JAKARTA – Gerakan literasi bukan hanya gerakan di zaman modern. Melainkan sejarahnya, dimulai sejak zaman Nabi Muhammad SAW. Hal itu seperti yang ditandaskan Menteri Pendidikan dan Kebudayaan (Mendikbud) Muhadjir Effendy.
“Kalau kita berangkat dari pendekatan profetik (keagamaan), sebetulnya pemberantasan buta huruf justru bagi yang beragama Islam hukumnya wajib karena bagian dari sunnah rasul,” kata Mendikbud.
“Kenapa? Karena Nabi Muhammad pertama mendapatkan wahyu adalah untuk melakukan gerakan literasi. Yaitu ketika di Gua Hira diperintahkan Allah melalui malaikat Jibril untuk membaca atau iqra.. Iqra pada dasarnya adalah gerakan literasi. Karena itu saya kira di semua agama, tidak hanya Islam saja, wajib bagi kita untuk menuntaskan literasi ini,” jelasnya.
Literasi saat ini, ungkap Mendikbud, mengalami pengembangan, ada literasi digital, literasi finansial, literasi kebudayaan, kewargaan, dan lain-lain. Sehingga, tidak cukup membina masyarakat hanya sekadar membaca, menulis, dan berhitung. Melainkan, harus betul-betul bisa memanfaatkan kemampuan literasinya untuk menyelesaikan persoalan-persoalan dalam kehidupan sehari-hari, maupun berbangsa dan bernegara.

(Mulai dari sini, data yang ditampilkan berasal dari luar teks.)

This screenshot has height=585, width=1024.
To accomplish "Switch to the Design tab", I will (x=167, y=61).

“Maka tugas kita sekarang adalah meningkatkan peranan pendidikan untuk menyongsong abad ke-21, menyiapkan generasi emas 2045 dalam rangka memasuki era revolusi industri 4.0,” pesan Mendikbud.
Mendikbud memberikan apresiasi atas capaian literasi yang luar biasa di atas 98 persen. Padahal waktu awal kemerdekaan, saat dicanangkannya gerakan pemberantasan buta huruf, kondisi penduduk Indonesia 97 persen buta aksara.

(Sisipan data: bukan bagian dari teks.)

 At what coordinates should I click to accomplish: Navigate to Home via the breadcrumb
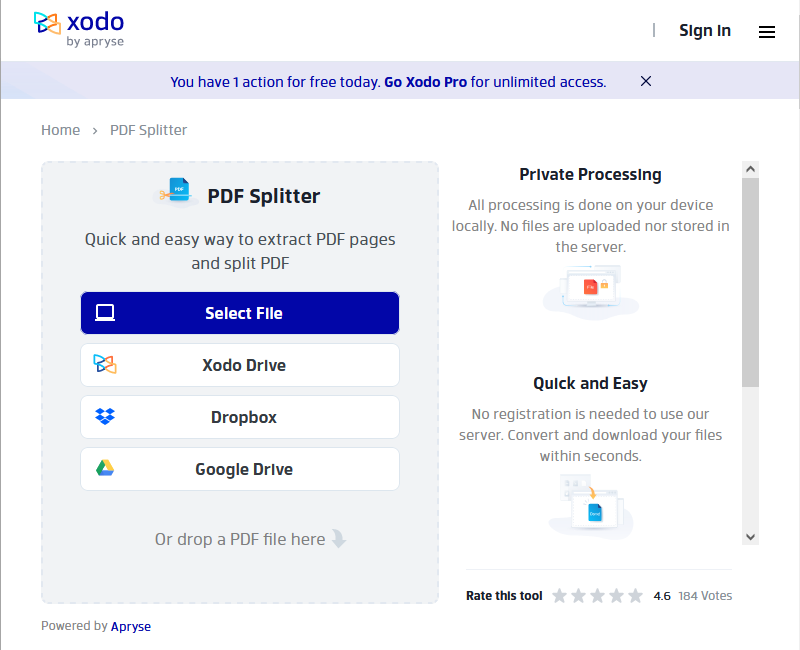click(60, 130)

Semangat memberantasan buta aksara, kata Mendikbud, telah dinyalakan Bung Karno sejak awal kemerdekaan melalui gerakan “Bantulah Usaha Pemberantasan Buta Huruf”.
“Gerakan ini membuahkan hasil, Indonesia yang pada awal kemerdekaan banyak yang masih buta aksara. Setelah 74 tahun kemerdekaan berubah drastis menjadi bangsa dengan mayoritas melek aksara, dan semakin maju,” jelas Mendikbud.
Dalam memperingati Hari Aksara Internasional (HAI) beberapa waktu lalu di Makasar, Sulawesi Selatan, mengangkat tema “Ragam Budaya Lokal dan Literasi Masyarakat”.
“Tema ini sangat tepat yang didasarkan pada kesadaran atas keberagaman budaya yang harus dipelihara dan kita kembangkan sebagai wahana bersama dalam meningkatkan literasi masyarakat, dan mendorong pemberantasan buta aksara,” ujar Mendikbud.
Gubernur Sulawesi Selatan, Nurdin Abdullah mengatakan, terkait dengan persoalan buta aksara, merupakan masalah besar yang mempengaruhi Indeks Pembangunan Manusia (IPM). Khususnya, di provinsinya.
Berdasarkan data dari Badan Pusat Statistik (BPS), Indeks Pembangunan Manusia (IPM) Provinsi Sulawesi Selatan pada 2018 mencapai 70,90. Berdasarkan peta per daerah, IPM di provinsi tersebut termasuk positif karena sebagian sudah berstatus tinggi.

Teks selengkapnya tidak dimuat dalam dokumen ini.